Globally, wheat is the second most widely produced crop, just recently surpassed by maize. The history of humans and wheat is interwoven from the first cultivation of the crop in the Fertile Crescent, more than 10,000 years ago.
Wheat is grown with high yields from 67° north in Norway, Finland, and Russia to 45° south in Argentina. The world’s main wheat-producing regions span from the central plains of the USA and Canada, through northwest and Mediterranean Europe, Russia, and Ukraine, the great plains of India, China, to Australia, and back to the southern parts of the South American continent. It is a temperate crop, so it produces best in the tropics and subtropics.
Wheat has developed through all phases of domestication; from the first unconscious selection of favorable traits by the earliest cultivators, through thousands of years of deliberate selection for local adaptations and larger grains by farmers, to scientifically planned modern breeding. In 1970, the plant breeder Norman Borlaug was awarded the Nobel Peace Price at the International Maize and Wheat Improvement Centre (CIMMYT) for his work on developing the high-yielding cultivars that became the basis for the Green Revolution in India, Pakistan, Iran, and the Mediterranean basin.

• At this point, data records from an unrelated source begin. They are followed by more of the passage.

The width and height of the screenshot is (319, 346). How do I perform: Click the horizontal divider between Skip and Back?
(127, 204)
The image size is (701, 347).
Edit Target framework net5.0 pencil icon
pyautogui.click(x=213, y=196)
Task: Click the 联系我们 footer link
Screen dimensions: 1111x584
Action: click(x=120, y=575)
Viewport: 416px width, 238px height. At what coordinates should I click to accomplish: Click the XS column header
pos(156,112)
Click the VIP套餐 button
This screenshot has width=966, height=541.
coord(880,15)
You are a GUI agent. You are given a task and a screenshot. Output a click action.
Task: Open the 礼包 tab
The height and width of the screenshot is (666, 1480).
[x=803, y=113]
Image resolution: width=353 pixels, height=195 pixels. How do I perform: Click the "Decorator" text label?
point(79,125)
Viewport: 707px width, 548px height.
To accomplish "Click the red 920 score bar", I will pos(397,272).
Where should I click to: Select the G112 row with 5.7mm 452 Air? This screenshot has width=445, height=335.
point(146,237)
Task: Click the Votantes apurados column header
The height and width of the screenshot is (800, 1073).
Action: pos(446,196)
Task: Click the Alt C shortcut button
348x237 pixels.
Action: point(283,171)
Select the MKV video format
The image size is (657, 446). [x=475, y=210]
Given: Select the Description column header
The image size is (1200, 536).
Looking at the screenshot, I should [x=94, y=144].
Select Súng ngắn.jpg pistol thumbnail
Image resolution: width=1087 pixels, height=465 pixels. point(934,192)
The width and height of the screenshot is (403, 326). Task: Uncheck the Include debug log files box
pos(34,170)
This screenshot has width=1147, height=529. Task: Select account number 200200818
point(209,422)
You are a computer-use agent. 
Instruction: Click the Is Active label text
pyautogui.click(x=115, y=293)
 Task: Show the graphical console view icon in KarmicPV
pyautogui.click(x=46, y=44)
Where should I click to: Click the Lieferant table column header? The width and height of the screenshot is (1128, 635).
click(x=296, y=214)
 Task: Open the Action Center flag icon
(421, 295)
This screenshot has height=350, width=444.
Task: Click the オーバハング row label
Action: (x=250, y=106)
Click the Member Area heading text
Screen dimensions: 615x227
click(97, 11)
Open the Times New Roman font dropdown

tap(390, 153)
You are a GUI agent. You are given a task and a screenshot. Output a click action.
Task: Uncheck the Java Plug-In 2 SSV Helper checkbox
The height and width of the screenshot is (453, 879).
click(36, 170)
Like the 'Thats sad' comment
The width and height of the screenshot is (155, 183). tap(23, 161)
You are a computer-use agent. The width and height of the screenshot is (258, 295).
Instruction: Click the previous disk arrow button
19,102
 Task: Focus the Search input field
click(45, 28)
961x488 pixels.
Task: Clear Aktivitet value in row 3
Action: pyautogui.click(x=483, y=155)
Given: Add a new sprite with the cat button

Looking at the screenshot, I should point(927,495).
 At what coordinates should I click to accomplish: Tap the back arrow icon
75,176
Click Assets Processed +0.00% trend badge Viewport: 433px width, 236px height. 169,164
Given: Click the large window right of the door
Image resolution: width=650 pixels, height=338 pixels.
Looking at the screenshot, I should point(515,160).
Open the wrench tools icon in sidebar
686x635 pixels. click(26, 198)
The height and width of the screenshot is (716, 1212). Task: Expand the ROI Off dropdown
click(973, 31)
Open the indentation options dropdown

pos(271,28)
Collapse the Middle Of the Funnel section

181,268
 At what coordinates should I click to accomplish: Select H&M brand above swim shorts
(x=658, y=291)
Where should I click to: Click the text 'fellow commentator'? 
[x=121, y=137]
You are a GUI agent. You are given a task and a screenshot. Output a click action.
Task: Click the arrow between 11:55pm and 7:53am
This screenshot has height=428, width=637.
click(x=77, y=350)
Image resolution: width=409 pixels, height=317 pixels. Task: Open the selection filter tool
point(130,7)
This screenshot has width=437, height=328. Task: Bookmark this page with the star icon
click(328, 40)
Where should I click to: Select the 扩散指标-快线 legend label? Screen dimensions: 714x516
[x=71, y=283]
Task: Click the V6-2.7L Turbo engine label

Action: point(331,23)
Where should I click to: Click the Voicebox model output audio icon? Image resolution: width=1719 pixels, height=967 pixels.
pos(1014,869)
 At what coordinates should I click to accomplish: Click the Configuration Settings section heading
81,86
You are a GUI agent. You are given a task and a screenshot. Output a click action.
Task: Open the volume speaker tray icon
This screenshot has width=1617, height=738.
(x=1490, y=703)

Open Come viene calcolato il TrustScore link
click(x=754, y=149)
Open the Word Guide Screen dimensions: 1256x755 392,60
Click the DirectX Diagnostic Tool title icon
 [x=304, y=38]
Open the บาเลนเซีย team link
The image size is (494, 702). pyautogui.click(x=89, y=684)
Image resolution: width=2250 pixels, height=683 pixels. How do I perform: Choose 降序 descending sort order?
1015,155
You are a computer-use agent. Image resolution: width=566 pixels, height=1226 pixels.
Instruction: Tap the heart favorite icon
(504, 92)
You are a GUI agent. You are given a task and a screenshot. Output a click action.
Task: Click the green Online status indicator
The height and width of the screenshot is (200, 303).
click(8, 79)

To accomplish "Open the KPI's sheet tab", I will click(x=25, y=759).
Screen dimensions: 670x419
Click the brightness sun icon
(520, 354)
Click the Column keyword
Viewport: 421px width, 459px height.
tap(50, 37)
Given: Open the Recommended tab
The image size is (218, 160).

In the last 50 years, the global wheat area has doubled. In the same period, the average yield has almost tripled.
For several decades, the historically enormous problem of wheat stem rust has been “solved” through the use of resistant genes incorporated into cultivars. Unfortunately, in Eastern Africa, that resistance has now largely been overcome by a new physiological race of the disease designated as Ug99.
Formally noted in 1999, Ug99 is a significant threat to global wheat production. Alarmed by recurrent epidemics in Kenya and Ethiopia, CIMMYT and the International Center for Agricultural Research in the Dry Areas (ICARDA) in 2005 jointly formed the Global Rust Initiative to prevent a pandemic.
This extremely virulent form of stem rust was in January 2007 reported to have jumped the red sea and further spread seems inevitable. The only viable medium for mitigating severe crop losses is to search for resistance genes among the thousands of wheat types held in genebanks, and use this material to breed new varieties able to withstand the rust.